Innovazione. Ma nel vino è importante anche avere radici salde. A Verona per restare in Friuli VG, ci sarà anche l’azienda “Raccaro” di Cormons (GO), 7 ettari di vigneto nel Collio. Dario, il capostipite, lo dice convinto: «Per noi Vinitaly è il momento di incontro con i nostri amici e clienti. Non coltiviamo tanti vitigni, produciamo 33.000 bottiglie di Friulano, Malvasia istriana, un blend di Pinot grigio-Ribolla-Sauvignon e un Merlot. Imbottiglieremo il vino 2021 la settimana prossima, così i miei figli lo porteranno a Verona. Del resto il 70% lo vendiamo in Italia, al Nord fino a Roma, il rimanente va in America».
Il vino a NordEst va forte in America. Certamente il Prosecco, sia DOC che DOCG. Ma registra vendite in crescita anche la DOC delle Venezie che produce il 56% del totale Italia, prima al mondo col 50%.
Alle volte i numeri parlano da soli… «Infatti, dice Albino Armani, veronese, Presidente del Consorzio Pinot Grigio delle Venezie Doc, i nostri ettari sono 27000 - più del Prosecco…, coltivati da oltre 10.000 aziende socie, distribuite su due regioni più la provincia di Trento. Un territorio enorme. Siamo giovani, nati come Consorzio nel 2017. Ma oggi imbottigliamo 1.840.889 hl, pari a 245 milioni di bottiglie, e siamo passati dagli 0,85 a 1,15 €/lt. La mia la soddisfazione più grande? Far convivere 21 Doc, non era facile. Ora vogliamo strizzare l’occhio al consumatore giovane. Useremo i social, usando bene la recente modifica al disciplinare della DOC che ci permette di produrre il “ramato”. Il mondo del vino rosa è internazionalmente in espansione».
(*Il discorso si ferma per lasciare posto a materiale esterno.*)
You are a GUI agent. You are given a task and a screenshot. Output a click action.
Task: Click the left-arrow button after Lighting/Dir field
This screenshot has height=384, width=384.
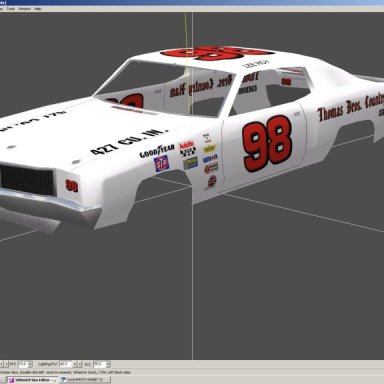(75, 364)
Il Vinitaly è sì Salone dei vini, ma anche dei distillati. «Abbiamo reagito, tenuto testa alla pandemia». Lo confessa Elvio Bonollo, che da Conselve (PD) porta in Italia ed Europa la sua grappa “OF”. «Attenzione, il 2020 anche è stato problematico, soprattutto sul canale HoReCa. Ci ha salvato la diversificazione della produzione in alcool e gel per le esigenze sanitarie. Fondamentale per noi e il centinaio di dipendenti e altrettanti agenti in tutt’Italia, e così abbiamo fatturato 55 milioni di €. Con questo ‘spirito’ torniamo a Verona, anche perché c’è sempre gioia nel nostro stand, nel senso dell’amicizia. La grappa, ricordo, è il nostro distillato nazionale, dobbiamo esserne orgogliosi, solo noi italiani possiamo chiamarla Grappa».